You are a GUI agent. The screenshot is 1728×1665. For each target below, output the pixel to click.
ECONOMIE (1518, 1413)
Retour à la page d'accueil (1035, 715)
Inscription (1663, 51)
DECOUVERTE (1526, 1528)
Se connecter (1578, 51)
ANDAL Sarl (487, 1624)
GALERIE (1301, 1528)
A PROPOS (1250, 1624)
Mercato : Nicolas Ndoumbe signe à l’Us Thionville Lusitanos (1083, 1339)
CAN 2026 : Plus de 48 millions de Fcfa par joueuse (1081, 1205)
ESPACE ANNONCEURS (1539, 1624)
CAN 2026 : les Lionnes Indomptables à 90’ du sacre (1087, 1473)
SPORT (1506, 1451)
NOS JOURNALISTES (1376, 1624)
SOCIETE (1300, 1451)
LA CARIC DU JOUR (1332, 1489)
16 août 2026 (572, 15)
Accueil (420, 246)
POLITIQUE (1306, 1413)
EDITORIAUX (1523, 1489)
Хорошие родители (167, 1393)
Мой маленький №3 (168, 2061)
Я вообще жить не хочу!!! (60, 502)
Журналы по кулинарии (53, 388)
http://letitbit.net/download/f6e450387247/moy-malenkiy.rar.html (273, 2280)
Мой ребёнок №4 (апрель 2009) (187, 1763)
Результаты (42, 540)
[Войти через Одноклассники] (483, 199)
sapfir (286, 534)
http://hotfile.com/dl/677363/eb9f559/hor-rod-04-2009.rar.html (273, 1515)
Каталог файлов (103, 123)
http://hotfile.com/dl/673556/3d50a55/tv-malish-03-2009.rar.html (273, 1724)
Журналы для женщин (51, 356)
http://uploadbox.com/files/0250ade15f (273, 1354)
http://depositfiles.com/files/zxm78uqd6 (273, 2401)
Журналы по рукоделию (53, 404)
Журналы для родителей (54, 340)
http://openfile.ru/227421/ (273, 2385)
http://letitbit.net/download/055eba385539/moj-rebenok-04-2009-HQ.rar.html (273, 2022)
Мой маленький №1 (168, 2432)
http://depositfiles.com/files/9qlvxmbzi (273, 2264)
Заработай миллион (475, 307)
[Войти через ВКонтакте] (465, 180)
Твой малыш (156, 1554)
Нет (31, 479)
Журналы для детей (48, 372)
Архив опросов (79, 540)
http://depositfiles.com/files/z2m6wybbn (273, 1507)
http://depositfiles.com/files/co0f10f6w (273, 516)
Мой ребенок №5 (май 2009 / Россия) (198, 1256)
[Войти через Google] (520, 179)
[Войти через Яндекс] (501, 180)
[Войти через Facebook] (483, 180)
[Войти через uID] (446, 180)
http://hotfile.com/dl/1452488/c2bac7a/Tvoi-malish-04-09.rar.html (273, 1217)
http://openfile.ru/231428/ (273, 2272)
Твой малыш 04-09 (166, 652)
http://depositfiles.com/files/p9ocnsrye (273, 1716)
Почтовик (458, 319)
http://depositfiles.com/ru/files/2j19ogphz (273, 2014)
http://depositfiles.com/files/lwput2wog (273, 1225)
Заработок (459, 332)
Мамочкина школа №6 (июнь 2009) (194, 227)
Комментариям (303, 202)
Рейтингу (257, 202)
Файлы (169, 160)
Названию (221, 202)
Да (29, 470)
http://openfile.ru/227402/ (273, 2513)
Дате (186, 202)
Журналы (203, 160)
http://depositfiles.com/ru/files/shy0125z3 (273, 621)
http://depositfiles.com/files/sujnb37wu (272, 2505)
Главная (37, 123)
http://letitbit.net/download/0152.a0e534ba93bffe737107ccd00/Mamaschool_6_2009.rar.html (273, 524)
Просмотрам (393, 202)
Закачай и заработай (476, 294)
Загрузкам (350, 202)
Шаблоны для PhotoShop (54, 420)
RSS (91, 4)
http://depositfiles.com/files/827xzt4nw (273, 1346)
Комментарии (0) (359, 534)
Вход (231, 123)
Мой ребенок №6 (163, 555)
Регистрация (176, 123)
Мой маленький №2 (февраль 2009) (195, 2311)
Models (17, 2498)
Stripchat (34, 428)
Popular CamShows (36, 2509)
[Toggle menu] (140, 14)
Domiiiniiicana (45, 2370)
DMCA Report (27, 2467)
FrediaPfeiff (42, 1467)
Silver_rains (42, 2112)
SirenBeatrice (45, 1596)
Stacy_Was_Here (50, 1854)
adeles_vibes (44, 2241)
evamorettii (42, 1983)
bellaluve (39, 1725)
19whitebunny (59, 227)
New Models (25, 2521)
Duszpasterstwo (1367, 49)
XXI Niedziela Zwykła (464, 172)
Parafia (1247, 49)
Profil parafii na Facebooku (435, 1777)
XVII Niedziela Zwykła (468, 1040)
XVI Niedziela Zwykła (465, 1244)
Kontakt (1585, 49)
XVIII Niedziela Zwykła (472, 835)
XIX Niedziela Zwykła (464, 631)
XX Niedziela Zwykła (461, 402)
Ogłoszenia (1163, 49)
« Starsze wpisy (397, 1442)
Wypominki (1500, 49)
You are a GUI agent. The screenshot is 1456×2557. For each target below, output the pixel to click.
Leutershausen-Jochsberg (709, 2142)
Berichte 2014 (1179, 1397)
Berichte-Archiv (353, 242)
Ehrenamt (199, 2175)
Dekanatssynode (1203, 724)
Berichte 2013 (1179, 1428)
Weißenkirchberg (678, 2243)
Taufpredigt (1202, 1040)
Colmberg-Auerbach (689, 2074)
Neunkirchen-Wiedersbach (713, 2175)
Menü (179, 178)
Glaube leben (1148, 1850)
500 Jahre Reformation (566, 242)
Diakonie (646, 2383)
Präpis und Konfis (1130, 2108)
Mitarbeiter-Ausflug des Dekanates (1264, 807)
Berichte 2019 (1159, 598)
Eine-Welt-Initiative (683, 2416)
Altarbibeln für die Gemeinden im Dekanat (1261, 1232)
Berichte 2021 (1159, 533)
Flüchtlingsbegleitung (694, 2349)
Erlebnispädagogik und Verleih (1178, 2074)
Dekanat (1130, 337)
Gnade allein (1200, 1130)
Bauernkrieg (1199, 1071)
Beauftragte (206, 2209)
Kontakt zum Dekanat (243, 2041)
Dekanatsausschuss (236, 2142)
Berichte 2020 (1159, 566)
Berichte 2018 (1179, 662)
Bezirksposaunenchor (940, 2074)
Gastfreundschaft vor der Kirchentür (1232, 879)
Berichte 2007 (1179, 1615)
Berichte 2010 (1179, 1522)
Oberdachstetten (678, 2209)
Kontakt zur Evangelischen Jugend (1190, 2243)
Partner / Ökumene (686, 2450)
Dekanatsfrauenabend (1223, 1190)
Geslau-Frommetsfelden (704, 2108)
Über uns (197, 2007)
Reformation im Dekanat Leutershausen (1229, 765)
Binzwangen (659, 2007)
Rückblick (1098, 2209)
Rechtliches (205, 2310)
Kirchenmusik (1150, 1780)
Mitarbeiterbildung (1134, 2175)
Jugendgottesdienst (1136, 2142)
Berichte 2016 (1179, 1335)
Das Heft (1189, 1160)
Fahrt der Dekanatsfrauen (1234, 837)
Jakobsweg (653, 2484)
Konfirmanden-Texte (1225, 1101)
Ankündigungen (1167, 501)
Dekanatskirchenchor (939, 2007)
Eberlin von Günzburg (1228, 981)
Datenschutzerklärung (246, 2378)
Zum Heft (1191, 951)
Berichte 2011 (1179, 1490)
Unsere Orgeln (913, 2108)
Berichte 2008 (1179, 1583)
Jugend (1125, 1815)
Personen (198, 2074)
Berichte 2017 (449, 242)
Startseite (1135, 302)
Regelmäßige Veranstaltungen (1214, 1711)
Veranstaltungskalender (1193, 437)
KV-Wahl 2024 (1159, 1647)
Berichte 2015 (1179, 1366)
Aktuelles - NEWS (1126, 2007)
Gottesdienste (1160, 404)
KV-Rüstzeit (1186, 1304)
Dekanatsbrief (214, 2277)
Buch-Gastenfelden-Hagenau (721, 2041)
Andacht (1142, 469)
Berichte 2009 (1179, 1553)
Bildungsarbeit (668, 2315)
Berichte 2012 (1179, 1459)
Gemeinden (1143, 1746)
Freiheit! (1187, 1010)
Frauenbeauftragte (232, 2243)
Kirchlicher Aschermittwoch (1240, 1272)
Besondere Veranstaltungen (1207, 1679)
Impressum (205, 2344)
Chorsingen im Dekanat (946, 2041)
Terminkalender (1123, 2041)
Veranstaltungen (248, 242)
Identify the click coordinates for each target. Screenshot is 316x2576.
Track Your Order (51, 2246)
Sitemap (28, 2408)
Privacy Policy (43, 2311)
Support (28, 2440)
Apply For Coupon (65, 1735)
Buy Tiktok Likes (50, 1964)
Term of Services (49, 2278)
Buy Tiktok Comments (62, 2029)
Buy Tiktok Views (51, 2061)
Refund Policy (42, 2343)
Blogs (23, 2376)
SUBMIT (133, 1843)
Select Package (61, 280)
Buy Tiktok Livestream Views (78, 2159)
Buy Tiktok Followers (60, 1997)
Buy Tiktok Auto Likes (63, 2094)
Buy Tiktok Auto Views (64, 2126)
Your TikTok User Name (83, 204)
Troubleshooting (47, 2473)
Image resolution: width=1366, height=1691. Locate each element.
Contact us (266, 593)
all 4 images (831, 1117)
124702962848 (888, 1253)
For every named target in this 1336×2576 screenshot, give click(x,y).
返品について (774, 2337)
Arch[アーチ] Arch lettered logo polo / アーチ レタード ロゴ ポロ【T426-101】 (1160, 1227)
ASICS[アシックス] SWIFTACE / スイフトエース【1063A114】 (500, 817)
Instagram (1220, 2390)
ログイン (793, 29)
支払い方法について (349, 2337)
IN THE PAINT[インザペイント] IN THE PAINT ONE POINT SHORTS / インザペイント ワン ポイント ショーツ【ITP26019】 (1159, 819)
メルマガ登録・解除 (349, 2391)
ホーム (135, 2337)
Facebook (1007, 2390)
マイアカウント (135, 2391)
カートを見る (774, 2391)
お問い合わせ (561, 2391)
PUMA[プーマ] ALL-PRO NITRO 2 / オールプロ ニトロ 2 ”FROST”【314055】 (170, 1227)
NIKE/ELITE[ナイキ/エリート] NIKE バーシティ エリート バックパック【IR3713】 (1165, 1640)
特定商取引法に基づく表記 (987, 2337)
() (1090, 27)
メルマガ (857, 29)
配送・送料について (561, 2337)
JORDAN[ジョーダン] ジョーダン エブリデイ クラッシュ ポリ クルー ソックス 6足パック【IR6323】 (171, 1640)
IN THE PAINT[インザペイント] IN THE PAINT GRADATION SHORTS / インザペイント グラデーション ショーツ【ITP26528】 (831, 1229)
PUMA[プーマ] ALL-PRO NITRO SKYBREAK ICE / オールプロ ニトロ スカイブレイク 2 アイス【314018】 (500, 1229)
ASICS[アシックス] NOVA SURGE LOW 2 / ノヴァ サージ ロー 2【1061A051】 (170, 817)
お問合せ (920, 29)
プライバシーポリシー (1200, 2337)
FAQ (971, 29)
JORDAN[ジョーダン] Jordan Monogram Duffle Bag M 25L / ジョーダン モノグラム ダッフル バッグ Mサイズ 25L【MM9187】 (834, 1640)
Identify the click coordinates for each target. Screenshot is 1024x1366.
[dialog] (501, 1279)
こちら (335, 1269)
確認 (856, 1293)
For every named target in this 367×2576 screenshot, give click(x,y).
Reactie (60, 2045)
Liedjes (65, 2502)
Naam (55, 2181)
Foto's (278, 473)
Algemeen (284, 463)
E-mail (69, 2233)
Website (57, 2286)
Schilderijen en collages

◆ ◆ ◆

- [What you are asked to do]: Retype word for word everything in the listing above from the line that holds "http://depositfiles.com/files/9qlvxmbzi (273, 2264)" down to the line that holds "[Войти через Яндекс] (501, 180)". Keep both end lines and leave out the rest.

- [Exercise response]:
http://depositfiles.com/files/9qlvxmbzi (273, 2264)
Заработай миллион (475, 307)
[Войти через ВКонтакте] (465, 180)
Твой малыш (156, 1554)
Нет (31, 479)
Журналы для детей (48, 372)
Архив опросов (79, 540)
http://depositfiles.com/files/z2m6wybbn (273, 1507)
http://depositfiles.com/files/co0f10f6w (273, 516)
Мой ребенок №5 (май 2009 / Россия) (198, 1256)
[Войти через Google] (520, 179)
[Войти через Яндекс] (501, 180)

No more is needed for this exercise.